- _CHALLENGE 1_
From the listing, output as a numbered list the lines between the one holding "Task: Open info icon on 天神幻境三层 card" and the one holding "Action: (x=71, y=203)", inclusive, leaving out blank lines.
* BEGIN PASSAGE GIVEN *
Non-GAAP Financial Measures

Adjusted EBITDA is defined as net income before income tax expense, interest income, interest expense, depreciation and amortization (“EBITDA”), without giving effect to non-cash goodwill and intangible asset impairment charges, gains or losses on store closings and impairment of store assets, gains or losses related to the early extinguishment of debt, financial sponsor fees and expenses, non-cash charges related to stock based awards and other items that are excluded by management in reviewing the results of operations. We have presented Adjusted EBITDA because we believe that the exclusion of these items is appropriate to provide additional information to investors about our ongoing operating performance excluding certain non-cash and other items and to provide additional information with respect to our ability to comply with various covenants in documents governing our indebtedness and as a means to evaluate our period-to-period results. In evaluating Adjusted EBITDA, you should be aware that in the future we may incur expenses that are the same as or similar to some of the adjustments in this presentation. Our presentation of Adjusted EBITDA should not be construed to imply that our future results will be unaffected by any such adjustments. We have provided this information to analysts, investors and other third parties to enable them to perform more meaningful comparisons of past, present and future operating results and as a means to evaluate the results of our ongoing operations. Management also uses Adjusted EBITDA to determine executive incentive compensation payment levels. In addition, our compliance with certain covenants under the credit agreement between our indirect wholly owned subsidiary, Mattress Holding Corp., certain lenders, and UBS Securities LLC, as sole arranger and bookrunner and a lender, are calculated based on similar measures, which differ from Adjusted EBITDA primarily by the inclusion of pro forma results for acquired businesses in those similar measures. Other companies in our industry may calculate Adjusted EBITDA differently than we do. Adjusted EBITDA is not a measure of performance under U.S. GAAP and should not be considered as a substitute for net income prepared in accordance with U.S. GAAP. Adjusted EBITDA has significant limitations as an analytical tool, and you should not consider it in isolation or as a substitute for analysis of our results as reported under U.S. GAAP.

The following table contains a reconciliation of our net income determined in accordance with U.S. GAAP to EBITDA and Adjusted EBITDA for the periods indicated (in thousands):
                             
        13 Weeks Ended         Fiscal Year
        February 1,           January 31,                
              2011                     2012                     2010                     2011      
Net income (loss)         $     (1,633     )         $     17,372             $     349             $     34,351    
Income tax expense (benefit)             (1,046     )             (9,684     )             846                 (8,815     )
* END PASSAGE GIVEN *
* BEGIN EXCERPTED RECORDS *
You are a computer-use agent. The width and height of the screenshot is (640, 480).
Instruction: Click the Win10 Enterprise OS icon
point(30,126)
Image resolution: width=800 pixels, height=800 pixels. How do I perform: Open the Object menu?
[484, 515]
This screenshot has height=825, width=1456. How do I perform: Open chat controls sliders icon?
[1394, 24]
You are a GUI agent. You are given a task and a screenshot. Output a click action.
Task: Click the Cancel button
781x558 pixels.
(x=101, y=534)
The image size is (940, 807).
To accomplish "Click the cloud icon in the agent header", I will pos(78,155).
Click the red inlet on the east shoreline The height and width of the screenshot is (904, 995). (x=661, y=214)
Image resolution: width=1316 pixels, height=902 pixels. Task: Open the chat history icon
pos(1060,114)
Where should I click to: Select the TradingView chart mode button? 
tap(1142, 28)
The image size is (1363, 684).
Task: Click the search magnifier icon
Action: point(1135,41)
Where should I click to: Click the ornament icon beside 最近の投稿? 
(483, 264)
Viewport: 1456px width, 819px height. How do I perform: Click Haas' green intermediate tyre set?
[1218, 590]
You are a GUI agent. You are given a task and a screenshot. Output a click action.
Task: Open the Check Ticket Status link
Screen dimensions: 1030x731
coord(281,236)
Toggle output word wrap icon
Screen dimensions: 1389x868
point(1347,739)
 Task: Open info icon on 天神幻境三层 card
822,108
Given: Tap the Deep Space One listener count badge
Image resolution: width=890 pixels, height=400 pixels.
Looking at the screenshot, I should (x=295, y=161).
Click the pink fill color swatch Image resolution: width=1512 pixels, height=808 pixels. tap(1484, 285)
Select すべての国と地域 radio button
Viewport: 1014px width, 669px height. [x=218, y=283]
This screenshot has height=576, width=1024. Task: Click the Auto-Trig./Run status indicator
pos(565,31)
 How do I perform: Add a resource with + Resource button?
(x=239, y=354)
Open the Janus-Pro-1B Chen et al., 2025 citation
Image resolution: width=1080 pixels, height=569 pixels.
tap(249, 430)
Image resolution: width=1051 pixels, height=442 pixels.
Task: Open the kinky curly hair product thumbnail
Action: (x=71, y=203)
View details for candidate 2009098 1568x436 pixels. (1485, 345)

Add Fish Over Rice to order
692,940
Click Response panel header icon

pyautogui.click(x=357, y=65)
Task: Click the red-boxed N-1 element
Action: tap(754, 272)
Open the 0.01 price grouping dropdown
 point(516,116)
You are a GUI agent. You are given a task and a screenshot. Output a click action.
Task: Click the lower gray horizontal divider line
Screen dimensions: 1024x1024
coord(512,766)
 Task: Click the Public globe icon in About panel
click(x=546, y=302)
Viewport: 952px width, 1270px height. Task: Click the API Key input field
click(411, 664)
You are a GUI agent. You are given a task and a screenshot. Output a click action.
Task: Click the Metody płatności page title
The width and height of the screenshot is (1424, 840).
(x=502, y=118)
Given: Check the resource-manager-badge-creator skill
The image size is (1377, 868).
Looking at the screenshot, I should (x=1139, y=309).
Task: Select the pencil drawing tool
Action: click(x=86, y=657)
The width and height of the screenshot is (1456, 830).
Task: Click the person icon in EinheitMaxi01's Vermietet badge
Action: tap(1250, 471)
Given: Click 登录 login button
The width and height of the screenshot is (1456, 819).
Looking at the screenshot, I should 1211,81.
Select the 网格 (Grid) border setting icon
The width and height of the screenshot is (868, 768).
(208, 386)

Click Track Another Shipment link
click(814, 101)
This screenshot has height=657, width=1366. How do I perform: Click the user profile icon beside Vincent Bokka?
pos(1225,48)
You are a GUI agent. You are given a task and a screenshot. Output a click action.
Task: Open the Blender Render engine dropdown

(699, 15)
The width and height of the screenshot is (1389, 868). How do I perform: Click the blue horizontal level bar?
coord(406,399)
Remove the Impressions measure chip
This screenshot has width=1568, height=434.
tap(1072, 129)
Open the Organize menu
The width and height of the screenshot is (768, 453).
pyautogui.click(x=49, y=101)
* END EXCERPTED RECORDS *
- _CHALLENGE 2_
According to the passage on Adjusted EBITDA, what does management use the measure to determine?

- _TASK RESULT 1_
1.  Task: Open info icon on 天神幻境三层 card
2. 822,108
3. Given: Tap the Deep Space One listener count badge
4. Image resolution: width=890 pixels, height=400 pixels.
5. Looking at the screenshot, I should (x=295, y=161).
6. Click the pink fill color swatch Image resolution: width=1512 pixels, height=808 pixels. tap(1484, 285)
7. Select すべての国と地域 radio button
8. Viewport: 1014px width, 669px height. [x=218, y=283]
9. This screenshot has height=576, width=1024. Task: Click the Auto-Trig./Run status indicator
10. pos(565,31)
11.  How do I perform: Add a resource with + Resource button?
12. (x=239, y=354)
13. Open the Janus-Pro-1B Chen et al., 2025 citation
14. Image resolution: width=1080 pixels, height=569 pixels.
15. tap(249, 430)
16. Image resolution: width=1051 pixels, height=442 pixels.
17. Task: Open the kinky curly hair product thumbnail
18. Action: (x=71, y=203)

- _TASK RESULT 2_
Executive incentive compensation payment levels.